Islamabad: Pakistan’s capital city police will now be using drones to track suspects, expand the scope of police surveillance and ensure public safety.
Inspector General (IG) of Islamabad Police Aamir Zulfiqar Khan launched the Air Patrol Unit equipped with eight drones to help curb street crimes and ensure the security of citizens. IG Islamabad said that capital police is now “adopting modern techniques for effective policing, to ensure the safety of the public” and catch criminals more effectively.
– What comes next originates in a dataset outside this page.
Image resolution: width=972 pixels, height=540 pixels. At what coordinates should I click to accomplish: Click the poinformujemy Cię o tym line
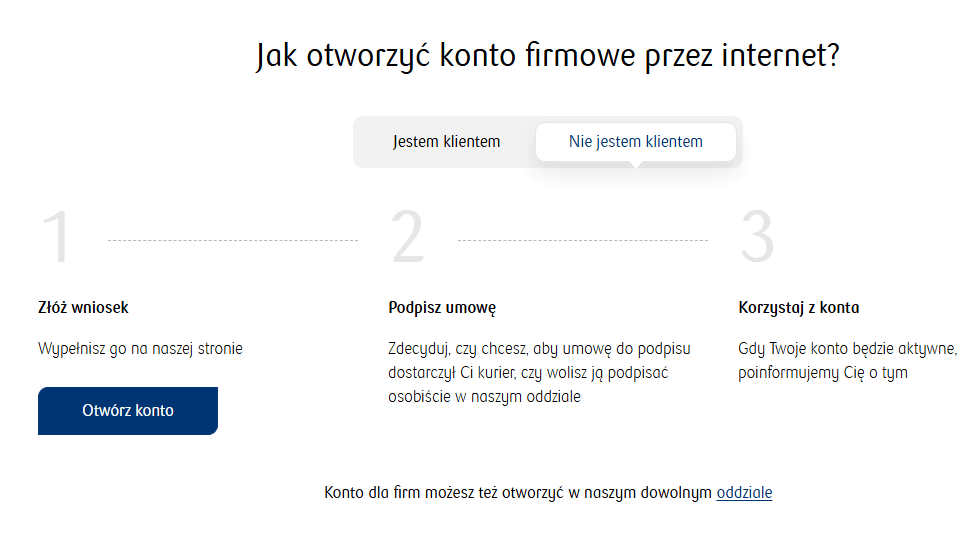[823, 373]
Law enforcement agencies will now make full use of high-tech surveillance tools, said senior superintendent of police (SSP) Counter Terrorism Department (CTD) Mustafa Tanveer. Drones would also be used for search and rescue operations. “Using Unmanned air vehicles (UAVs) can dramatically reduce the time spent searching, and help police officers make appropriate use of resources, time and money.” Police departments around the world are increasingly turning to drones to fight crimes in different situations. Having an eye in the sky provides critical information to assist the ground units. Police officials said drones can also help crime scene investigation and can be used to collect evidence especially in difficult to reach areas.
Street watcher system
Islamabad Police has also introduced street watcher system to help enhance cooperation between police and public to effectively control crime. The street watchers would be deputed at streets and would keep a vigilant eye on security guards, domestic servants and any suspicious activity in different neighborhoods. They would remain in contact with each other and the police round the clock through a mobile app. Street patrol units comprising of 50 motorcyclists have been formed to conduct patrolling in various sectors and markets of Islamabad in peak timings.
Proactive policing urged
The citizens of Islamabad have welcomed the tech initiatives by the city police to bring down the crime rate but also urged for proactive policing. “It is encouraging to see Islamabad police use drones but technology is a means not an end. What matters most to citizens is safety and reduction in the rising crime rate. We want to feel safe walking in the neighborhood after dark” Usman Khalid, a resident of G-13, told Gulf News. Experts have also urged for proactive policing to prevent and reduce crime and improve relations between police officers and the communities.
Islamabad city’s Safe City Project was launched in 2016 to support law enforcement agencies with a computer aided dispatch (CAD) system and software such as facial recognition and vehicle management system. The project however has come under criticism after a July 2019 report indicated that at least 850 out of 1896 security cameras have been out of order.
A total of 99 incidents of crimes were reported in Islamabad in the month of September, according to police officials. These crimes included robberies, thefts, vehicle lifting and street crimes. Three incidents of rape, 12 murders and kidnapping were also reported. Between January 1 and August 30 this year, the police arrested 1,030 suspects in connection with 927 crime cases.